- Selected excerpt -

◇ ◇ ◇

Given that the viewing experience wasn’t an optimum one -- the DVD player remote control refused to work properly, the sound was a little off and the wine and kababs commanded much of our attention -- I could still appreciate the director’s expertise at building tension and claustrophobia. The setting made the film all the more interesting; I’ve always been intrigued by movies that show violence and horror coming to the surface in places where you’d least expect them to -- like the serene English countryside. (Hitchcock once said he would have liked to shoot a murder in a scenic garden in Holland, with a sudden close-up of a drop of blood on a bright yellow tulip.)

Straw Dogs was a very controversial film on its original release, not least for a rape sequence where the lines between consensual and forced sex are disturbingly blurred. I’m not sure about this, but I think the film engendered (note pun) a number of essays on the balance of power between men and women -- this was 1971, with the feminist movement in full swing. My only observation on the topic is that the Susan George character is mistreated/commodified/dominated by almost all the men in the film -- including her initially mousy husband -- and yet she’s the one who takes the decisive action in the climactic scene.

Hoffman was excellent, I thought; I’ve never been a huge fan of his and in the last 20 or so years I think he turned into a caricature (like many of the top American actors of that generation) -- but he did almost everything right here.

I didn’t originally want to write more than a few quick, casual observations but this has turned into a near-review. Quick note to self: lighten up.


  1. I really liked what you wrote. I have never seen the film, but after reading your blog, I want to see it.

  2. i added this to my cart without knowing much abt it, except that my dvdwalla told me its a must see movie for me(read indie/arthouse/international etc etc film freak).

    now i cant wait to get my hands on the wild bunch, whenever he gets it that is!

    The director manages to shake you up and leave you in the cold by yourself! great film making. great acting.

◇ ◇ ◇

- Task prompt -
Starting at "Hoffman was excellent, I" and stopping after "it that is!", copy that stretch of the Straw Dogs post with "caricature" changed to "parody".

- Data block -

◇ ◇ ◇

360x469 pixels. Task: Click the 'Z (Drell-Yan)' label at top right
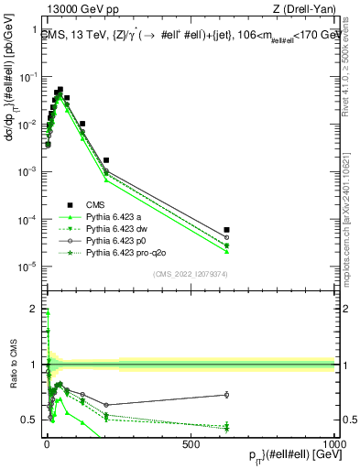(x=307, y=9)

◇ ◇ ◇

- Final answer -
Hoffman was excellent, I thought; I’ve never been a huge fan of his and in the last 20 or so years I think he turned into a parody (like many of the top American actors of that generation) -- but he did almost everything right here.

I didn’t originally want to write more than a few quick, casual observations but this has turned into a near-review. Quick note to self: lighten up.


  1. I really liked what you wrote. I have never seen the film, but after reading your blog, I want to see it.

  2. i added this to my cart without knowing much abt it, except that my dvdwalla told me its a must see movie for me(read indie/arthouse/international etc etc film freak).

    now i cant wait to get my hands on the wild bunch, whenever he gets it that is!